Only I never remember any of it when I wake.
Peter Fisk would fall for anything. Pranks. Scam phone calls. Fake news. He fell for the woman who lived next door, and eventually asked her to marry him. Thinking to tease him, she told him she’d rather marry a fish.
That night, he “fell” head first into the river.
Mom said, “Eat your peas.” He didn’t.
Dad said, “Take out the trash.” He played instead.
Big Sis said, “Stay out of my room!” He snuck in every chance he got.
Grandma said, “Never let yourself be caught with a broom in your hands.” He hasn’t stopped sweeping in weeks.
Bloom where you’re planted was the wisdom of the flowers. Why waste time? The wild seedlings didn’t listen; they floated on the breeze. They weren’t going to sprout just anywhere. When they finally did settle, people traveled for miles to witness the ephemeral beauty of a desert in bloom.
‘Twixt sleep and waking, a hurricane roared in my ears; I live in Arizona. The next week, I napped to voices conversing; I live alone. I concluded I must have superhuman hearing, if I could learn how to use it.

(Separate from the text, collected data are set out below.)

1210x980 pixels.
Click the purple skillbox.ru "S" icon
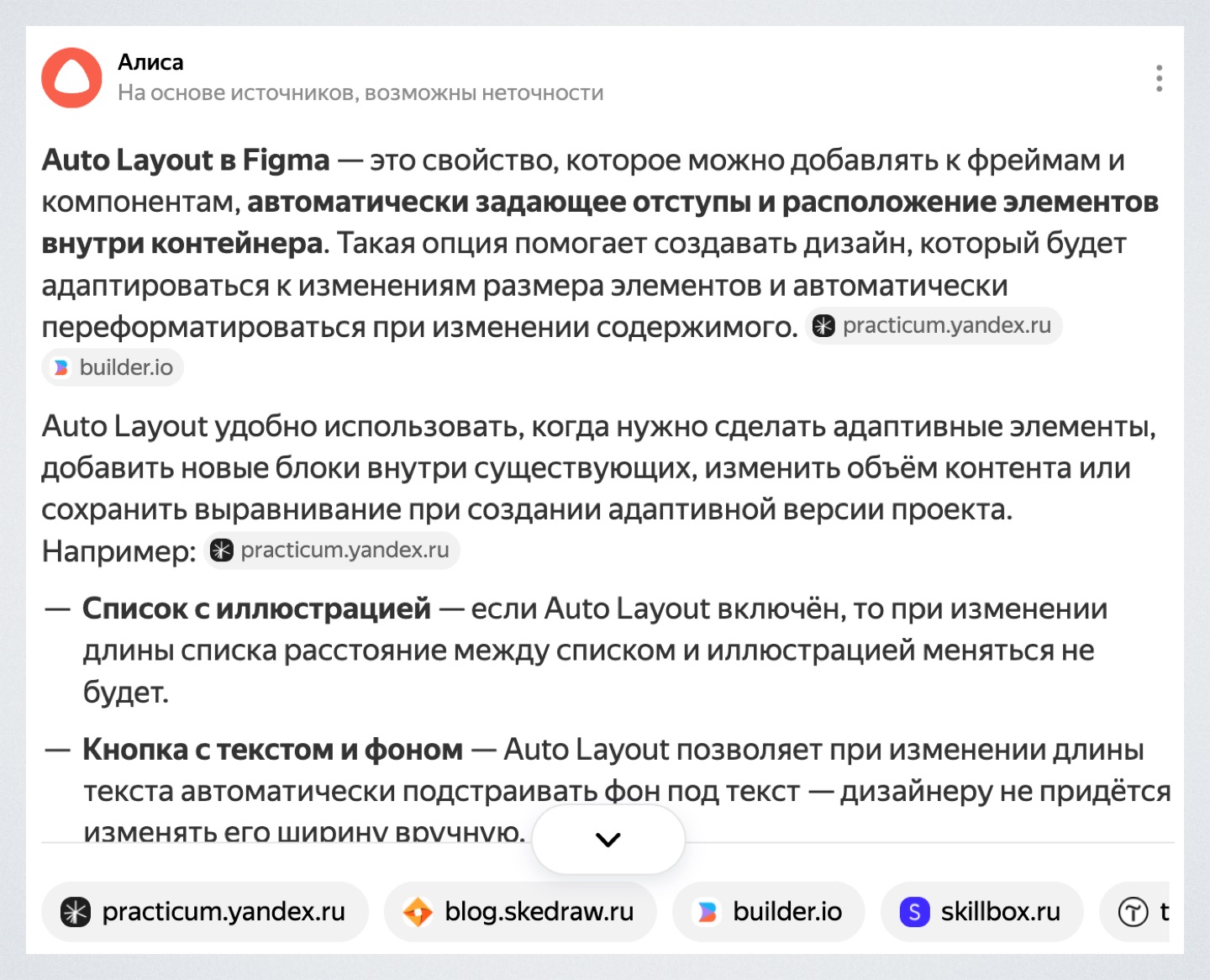(x=914, y=912)
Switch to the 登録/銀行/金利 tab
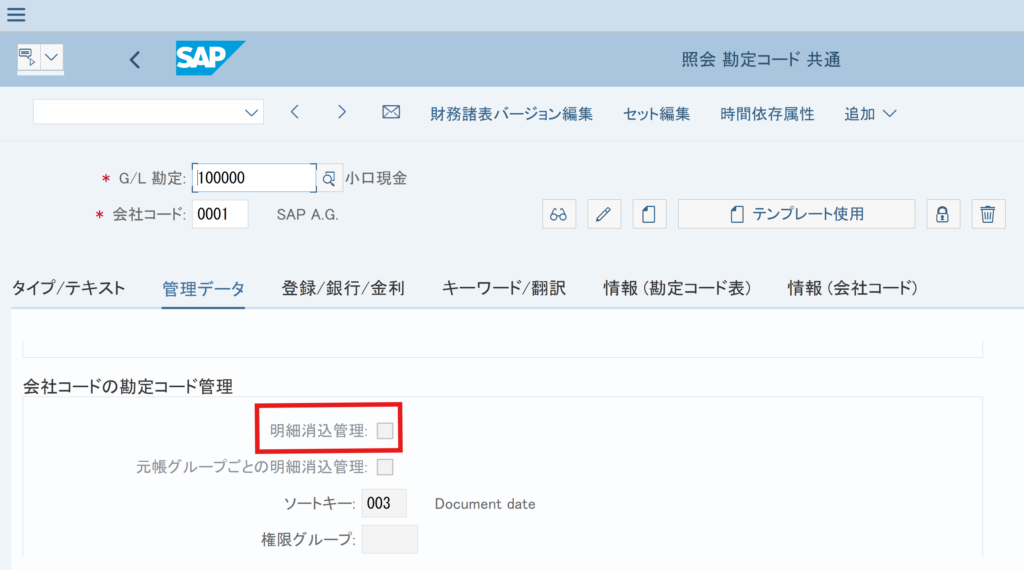Screen dimensions: 1024x570 (343, 288)
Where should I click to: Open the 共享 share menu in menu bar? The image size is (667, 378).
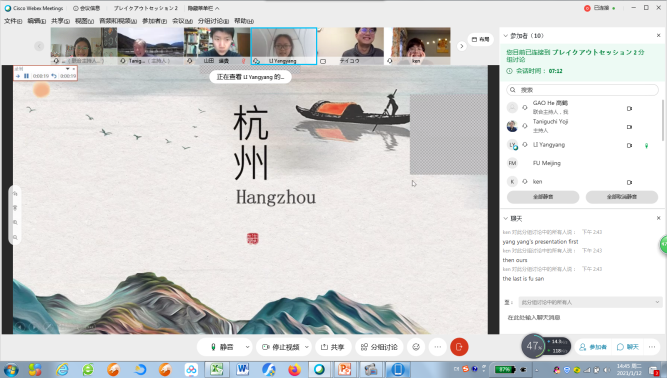pyautogui.click(x=60, y=21)
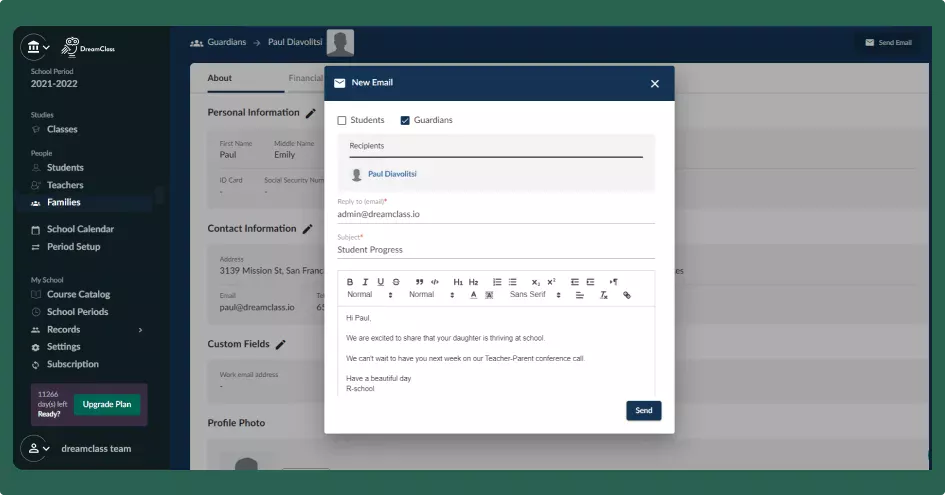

I sleep all day now, waiting to become a hero.
They searched the deceased Jekyll’s house and found one last dose of his infamous potion. A few wanted to destroy it, but more reasoned: As the doctor had been a good man, his results were not definitive.

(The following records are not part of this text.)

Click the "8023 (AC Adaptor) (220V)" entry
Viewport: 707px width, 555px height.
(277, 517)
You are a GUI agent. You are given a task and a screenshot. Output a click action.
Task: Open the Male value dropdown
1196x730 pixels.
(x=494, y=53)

They dosed a serial killer instead; he murdered them all with kindness.
They’d always lived under the hill, each day delving deeper to make space for a spreading population. The queen grew in size and influence, until the day when a new hill appeared to challenge her supremacy.
The children playing in the yard settled the conflict with a well-aimed garden hose.
“Daddy, why is there a face in the moon?”
“It’s God’s reflection.”
“The moon’s a mirror?”
“In a way.”
“Can I see my ‘flection?”
“Perhaps. If you got close enough.”
“Did the aster-nots see theirs?”
“I’ve never asked them.”
“That’s okay. I’m going to find out for myself someday.”